● **What this task involves**: Would you please return the lines of the entries below starting at the line that has "You are a computer-use" and ending at the line that has "Instruction: Open the", both included, exactly as they are?

● **Data for review**:
§ §

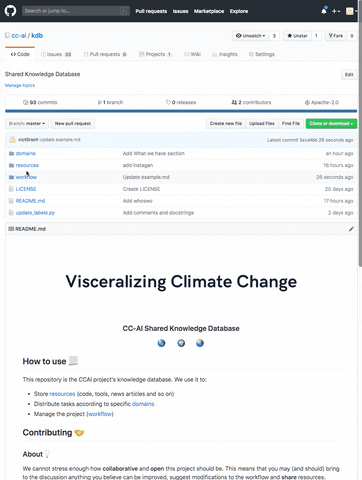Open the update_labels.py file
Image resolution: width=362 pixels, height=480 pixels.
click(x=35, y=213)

§ §

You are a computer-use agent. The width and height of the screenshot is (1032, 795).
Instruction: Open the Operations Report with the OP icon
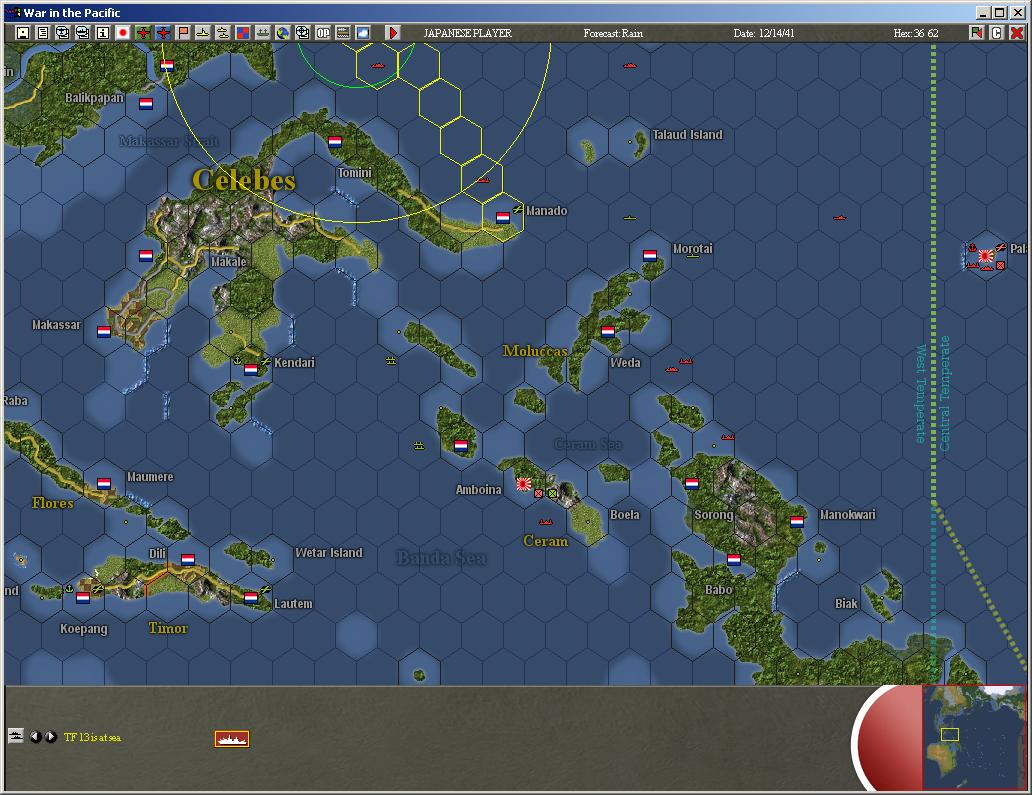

§ §

● **Finished exercise**:
You are a computer-use agent. The width and height of the screenshot is (1032, 795).
Instruction: Open the Operations Report with the OP icon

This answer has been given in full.